Sched_ext development
 help / color / mirror / Atom feed
From: Tejun Heo <tj@kernel.org>
To: David Vernet <void@manifault.com>,
	Andrea Righi <arighi@nvidia.com>,
	Changwoo Min <changwoo@igalia.com>
Cc: sched-ext@lists.linux.dev, Emil Tsalapatis <emil@etsalapatis.com>,
	linux-kernel@vger.kernel.org, Tejun Heo <tj@kernel.org>
Subject: [PATCH sched_ext/for-7.3 18/32] sched_ext: Maintain per-cpu effective cap copies for single-read checks
Date: Thu,  2 Jul 2026 22:01:45 -1000	[thread overview]
Message-ID: <20260703080159.2314350-19-tj@kernel.org> (raw)
In-Reply-To: <20260703080159.2314350-1-tj@kernel.org>

Checking a sched's caps on a cid would need to test several cap bits against
caps[] to account for implied caps. Also, caps[] modifications aren't
synchronized against scheduling operations on each cpu, which can lead to
awkward race conditions.

• **Data listing**
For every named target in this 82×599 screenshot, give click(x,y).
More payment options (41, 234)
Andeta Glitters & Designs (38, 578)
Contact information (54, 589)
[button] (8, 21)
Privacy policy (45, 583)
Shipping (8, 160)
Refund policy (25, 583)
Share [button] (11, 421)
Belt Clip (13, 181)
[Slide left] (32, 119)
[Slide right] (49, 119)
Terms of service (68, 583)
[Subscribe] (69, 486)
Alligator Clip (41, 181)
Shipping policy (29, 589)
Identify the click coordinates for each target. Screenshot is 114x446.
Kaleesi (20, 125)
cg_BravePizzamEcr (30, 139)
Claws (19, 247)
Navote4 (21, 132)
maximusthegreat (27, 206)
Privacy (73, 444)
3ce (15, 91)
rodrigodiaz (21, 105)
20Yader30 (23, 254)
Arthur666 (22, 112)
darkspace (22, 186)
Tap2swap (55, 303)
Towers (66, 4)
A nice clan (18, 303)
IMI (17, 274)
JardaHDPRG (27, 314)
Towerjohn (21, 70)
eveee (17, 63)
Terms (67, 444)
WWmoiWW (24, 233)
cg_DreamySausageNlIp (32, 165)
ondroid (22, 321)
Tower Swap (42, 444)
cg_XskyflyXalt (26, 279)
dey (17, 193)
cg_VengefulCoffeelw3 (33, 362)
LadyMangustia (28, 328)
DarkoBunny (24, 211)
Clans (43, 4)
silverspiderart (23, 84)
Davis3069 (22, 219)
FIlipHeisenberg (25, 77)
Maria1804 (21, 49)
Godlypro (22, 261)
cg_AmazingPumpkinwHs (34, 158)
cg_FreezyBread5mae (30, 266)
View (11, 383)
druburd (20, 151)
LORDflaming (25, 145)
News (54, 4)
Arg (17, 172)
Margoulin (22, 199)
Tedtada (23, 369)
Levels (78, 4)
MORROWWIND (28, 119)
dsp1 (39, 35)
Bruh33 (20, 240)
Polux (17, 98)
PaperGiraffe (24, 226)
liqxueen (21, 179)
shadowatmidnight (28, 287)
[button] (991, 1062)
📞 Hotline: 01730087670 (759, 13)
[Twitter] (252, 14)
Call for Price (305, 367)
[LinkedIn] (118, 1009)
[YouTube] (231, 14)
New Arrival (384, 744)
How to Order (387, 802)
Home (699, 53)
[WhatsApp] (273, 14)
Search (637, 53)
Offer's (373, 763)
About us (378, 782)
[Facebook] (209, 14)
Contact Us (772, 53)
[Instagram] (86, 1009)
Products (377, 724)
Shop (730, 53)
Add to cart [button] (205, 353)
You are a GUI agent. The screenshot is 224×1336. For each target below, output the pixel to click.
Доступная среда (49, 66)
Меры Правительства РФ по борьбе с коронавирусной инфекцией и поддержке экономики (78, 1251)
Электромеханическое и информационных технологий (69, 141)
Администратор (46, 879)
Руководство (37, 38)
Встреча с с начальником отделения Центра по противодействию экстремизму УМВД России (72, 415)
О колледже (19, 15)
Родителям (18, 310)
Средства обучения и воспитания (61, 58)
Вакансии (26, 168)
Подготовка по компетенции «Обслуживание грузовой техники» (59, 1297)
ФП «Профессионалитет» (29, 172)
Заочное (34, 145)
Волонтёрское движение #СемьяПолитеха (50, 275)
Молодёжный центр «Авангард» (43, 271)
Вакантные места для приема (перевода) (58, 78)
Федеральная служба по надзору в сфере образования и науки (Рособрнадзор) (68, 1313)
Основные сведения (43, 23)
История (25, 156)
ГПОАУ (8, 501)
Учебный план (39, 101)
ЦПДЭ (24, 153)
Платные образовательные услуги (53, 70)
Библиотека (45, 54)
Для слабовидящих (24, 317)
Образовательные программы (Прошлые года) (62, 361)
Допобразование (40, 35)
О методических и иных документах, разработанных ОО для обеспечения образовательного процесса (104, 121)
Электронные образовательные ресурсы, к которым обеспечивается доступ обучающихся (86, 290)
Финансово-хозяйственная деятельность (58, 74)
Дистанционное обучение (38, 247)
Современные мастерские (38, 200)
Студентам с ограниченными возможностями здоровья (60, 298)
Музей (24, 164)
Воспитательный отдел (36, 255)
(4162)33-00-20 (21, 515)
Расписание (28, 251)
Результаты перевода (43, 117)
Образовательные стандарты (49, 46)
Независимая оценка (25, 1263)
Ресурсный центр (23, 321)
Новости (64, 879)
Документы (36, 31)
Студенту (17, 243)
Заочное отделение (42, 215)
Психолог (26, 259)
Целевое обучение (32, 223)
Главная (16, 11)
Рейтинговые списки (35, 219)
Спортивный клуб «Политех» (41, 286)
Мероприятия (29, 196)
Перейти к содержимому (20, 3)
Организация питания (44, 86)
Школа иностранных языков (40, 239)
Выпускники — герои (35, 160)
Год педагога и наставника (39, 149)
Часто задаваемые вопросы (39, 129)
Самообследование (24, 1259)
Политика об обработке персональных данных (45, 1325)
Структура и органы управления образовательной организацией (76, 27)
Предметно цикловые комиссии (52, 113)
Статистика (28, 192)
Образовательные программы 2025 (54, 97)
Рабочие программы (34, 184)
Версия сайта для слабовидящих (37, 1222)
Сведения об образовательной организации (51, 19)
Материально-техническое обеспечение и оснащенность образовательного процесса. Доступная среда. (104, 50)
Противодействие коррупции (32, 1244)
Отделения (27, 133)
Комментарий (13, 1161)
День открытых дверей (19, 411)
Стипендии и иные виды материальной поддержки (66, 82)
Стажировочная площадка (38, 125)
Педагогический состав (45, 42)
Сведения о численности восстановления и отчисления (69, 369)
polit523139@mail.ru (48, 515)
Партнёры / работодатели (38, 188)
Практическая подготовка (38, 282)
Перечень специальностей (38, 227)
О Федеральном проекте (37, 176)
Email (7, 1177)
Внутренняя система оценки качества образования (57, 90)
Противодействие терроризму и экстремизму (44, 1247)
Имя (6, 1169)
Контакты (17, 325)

==

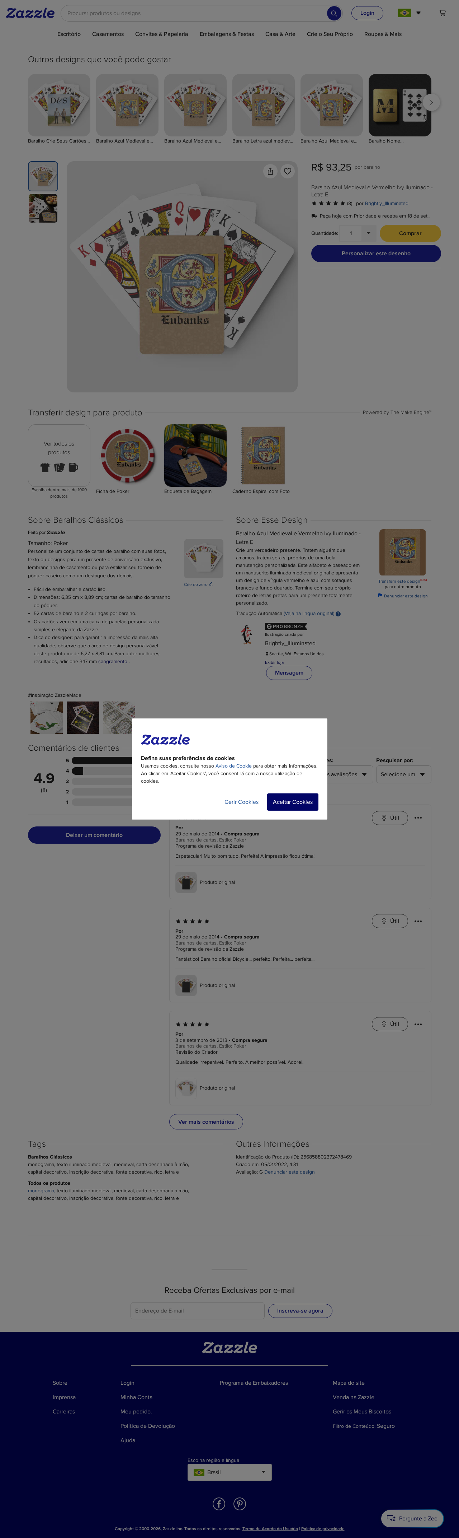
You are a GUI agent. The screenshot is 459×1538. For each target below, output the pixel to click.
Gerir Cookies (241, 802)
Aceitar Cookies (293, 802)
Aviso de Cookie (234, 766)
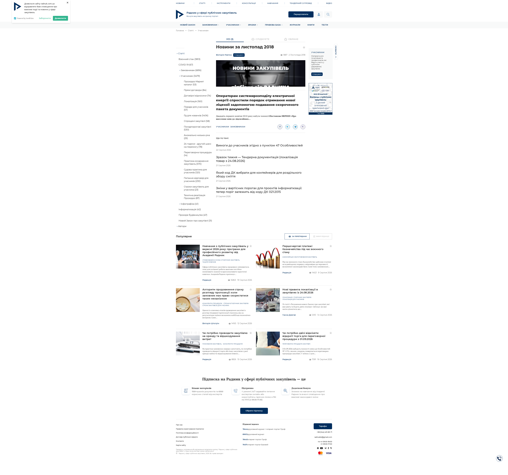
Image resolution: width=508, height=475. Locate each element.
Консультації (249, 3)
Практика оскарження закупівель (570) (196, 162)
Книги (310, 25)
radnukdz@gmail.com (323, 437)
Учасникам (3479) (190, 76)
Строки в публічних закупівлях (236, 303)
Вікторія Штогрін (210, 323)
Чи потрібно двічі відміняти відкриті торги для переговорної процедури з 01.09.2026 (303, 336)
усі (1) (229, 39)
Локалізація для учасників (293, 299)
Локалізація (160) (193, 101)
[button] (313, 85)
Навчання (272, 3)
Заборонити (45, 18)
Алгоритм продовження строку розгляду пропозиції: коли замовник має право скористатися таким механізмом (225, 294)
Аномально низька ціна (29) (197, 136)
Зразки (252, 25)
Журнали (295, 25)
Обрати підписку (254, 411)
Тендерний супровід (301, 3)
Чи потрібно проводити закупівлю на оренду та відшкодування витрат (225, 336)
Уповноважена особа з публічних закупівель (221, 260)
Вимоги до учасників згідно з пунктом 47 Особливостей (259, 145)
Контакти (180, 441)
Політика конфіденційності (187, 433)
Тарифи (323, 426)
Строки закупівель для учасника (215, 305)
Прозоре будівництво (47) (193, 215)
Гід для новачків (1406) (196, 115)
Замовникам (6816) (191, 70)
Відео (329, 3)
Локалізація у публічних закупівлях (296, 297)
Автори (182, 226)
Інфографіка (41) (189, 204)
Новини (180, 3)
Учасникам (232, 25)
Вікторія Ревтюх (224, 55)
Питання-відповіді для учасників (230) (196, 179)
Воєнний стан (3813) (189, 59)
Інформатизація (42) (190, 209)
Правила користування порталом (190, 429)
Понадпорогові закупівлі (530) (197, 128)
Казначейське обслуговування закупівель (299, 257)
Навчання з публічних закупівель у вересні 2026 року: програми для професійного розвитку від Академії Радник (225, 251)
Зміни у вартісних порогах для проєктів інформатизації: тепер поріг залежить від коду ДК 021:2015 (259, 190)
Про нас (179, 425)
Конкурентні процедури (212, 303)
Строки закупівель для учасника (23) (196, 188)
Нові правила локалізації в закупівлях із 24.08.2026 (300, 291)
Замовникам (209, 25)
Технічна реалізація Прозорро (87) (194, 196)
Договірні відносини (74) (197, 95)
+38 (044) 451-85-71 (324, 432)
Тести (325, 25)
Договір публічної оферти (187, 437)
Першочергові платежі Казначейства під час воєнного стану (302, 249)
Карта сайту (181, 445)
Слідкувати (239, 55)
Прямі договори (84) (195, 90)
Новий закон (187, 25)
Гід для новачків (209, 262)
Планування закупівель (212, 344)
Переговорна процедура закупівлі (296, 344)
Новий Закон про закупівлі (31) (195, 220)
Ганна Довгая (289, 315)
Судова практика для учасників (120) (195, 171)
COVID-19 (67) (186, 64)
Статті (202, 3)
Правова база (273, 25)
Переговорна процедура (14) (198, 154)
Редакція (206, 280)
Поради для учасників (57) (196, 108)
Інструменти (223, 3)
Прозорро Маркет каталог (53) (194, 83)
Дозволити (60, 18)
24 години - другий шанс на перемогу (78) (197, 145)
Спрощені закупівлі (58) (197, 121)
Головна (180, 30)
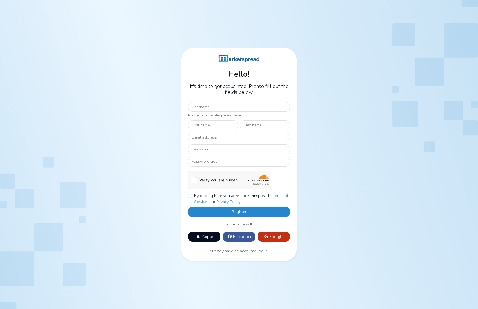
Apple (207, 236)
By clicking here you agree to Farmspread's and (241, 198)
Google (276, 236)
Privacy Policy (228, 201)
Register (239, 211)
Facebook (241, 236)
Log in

• **Work to complete**
1 - Could you reproduce the sched_ext patch between "In-Reply-To: <20260703080159.2314350-1-tj@kernel.org>" and "awkward race conditions.", inclusive?
2 - According to the sched_ext patch, what makes checking a sched's caps on a cid against caps[] troublesome?

• **Answers below**
1 -
In-Reply-To: <20260703080159.2314350-1-tj@kernel.org>

Checking a sched's caps on a cid would need to test several cap bits against
caps[] to account for implied caps. Also, caps[] modifications aren't
synchronized against scheduling operations on each cpu, which can lead to
awkward race conditions.

2 - Such a check would have to test several cap bits against caps[] to account for implied caps. Also, modifications to caps[] aren't synchronized against scheduling operations on each cpu, which can lead to awkward race conditions.